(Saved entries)
═══

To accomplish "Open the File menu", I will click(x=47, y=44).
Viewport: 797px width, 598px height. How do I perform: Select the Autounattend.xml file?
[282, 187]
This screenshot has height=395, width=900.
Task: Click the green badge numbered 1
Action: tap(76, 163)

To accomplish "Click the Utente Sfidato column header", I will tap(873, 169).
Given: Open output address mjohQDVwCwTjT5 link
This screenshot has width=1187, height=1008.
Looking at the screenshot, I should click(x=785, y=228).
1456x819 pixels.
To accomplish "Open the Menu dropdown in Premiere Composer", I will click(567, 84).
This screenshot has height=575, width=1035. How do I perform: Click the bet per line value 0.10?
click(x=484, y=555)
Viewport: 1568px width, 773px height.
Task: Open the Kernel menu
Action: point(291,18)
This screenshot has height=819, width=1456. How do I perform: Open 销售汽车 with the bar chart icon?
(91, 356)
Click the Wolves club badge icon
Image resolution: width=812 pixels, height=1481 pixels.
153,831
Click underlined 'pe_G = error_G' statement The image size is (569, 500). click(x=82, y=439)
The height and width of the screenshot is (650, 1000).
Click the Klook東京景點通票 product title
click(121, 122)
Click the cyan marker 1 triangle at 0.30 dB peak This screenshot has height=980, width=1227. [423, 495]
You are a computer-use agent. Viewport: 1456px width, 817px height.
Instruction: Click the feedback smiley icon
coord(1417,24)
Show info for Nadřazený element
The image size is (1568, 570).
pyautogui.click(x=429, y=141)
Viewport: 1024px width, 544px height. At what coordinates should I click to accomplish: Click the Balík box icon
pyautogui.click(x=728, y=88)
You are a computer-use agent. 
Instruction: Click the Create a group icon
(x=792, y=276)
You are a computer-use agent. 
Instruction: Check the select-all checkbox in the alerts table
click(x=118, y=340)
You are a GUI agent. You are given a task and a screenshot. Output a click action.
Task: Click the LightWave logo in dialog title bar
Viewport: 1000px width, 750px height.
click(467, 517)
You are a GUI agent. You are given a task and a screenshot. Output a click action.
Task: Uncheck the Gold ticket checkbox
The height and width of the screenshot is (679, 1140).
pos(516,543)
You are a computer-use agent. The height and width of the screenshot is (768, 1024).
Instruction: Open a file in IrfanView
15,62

═══

**Required work:** Can you copy out, word for word, the records from the line that contains "You are a computer-use agent. Viewport: 1456px" through the final line of the records, including both of those lines?

**The output:**
You are a computer-use agent. Viewport: 1456px width, 817px height.
Instruction: Click the feedback smiley icon
coord(1417,24)
Show info for Nadřazený element
The image size is (1568, 570).
pyautogui.click(x=429, y=141)
Viewport: 1024px width, 544px height. At what coordinates should I click to accomplish: Click the Balík box icon
pyautogui.click(x=728, y=88)
You are a computer-use agent. 
Instruction: Click the Create a group icon
(x=792, y=276)
You are a computer-use agent. 
Instruction: Check the select-all checkbox in the alerts table
click(x=118, y=340)
You are a GUI agent. You are given a task and a screenshot. Output a click action.
Task: Click the LightWave logo in dialog title bar
Viewport: 1000px width, 750px height.
click(467, 517)
You are a GUI agent. You are given a task and a screenshot. Output a click action.
Task: Uncheck the Gold ticket checkbox
The height and width of the screenshot is (679, 1140).
pos(516,543)
You are a computer-use agent. The height and width of the screenshot is (768, 1024).
Instruction: Open a file in IrfanView
15,62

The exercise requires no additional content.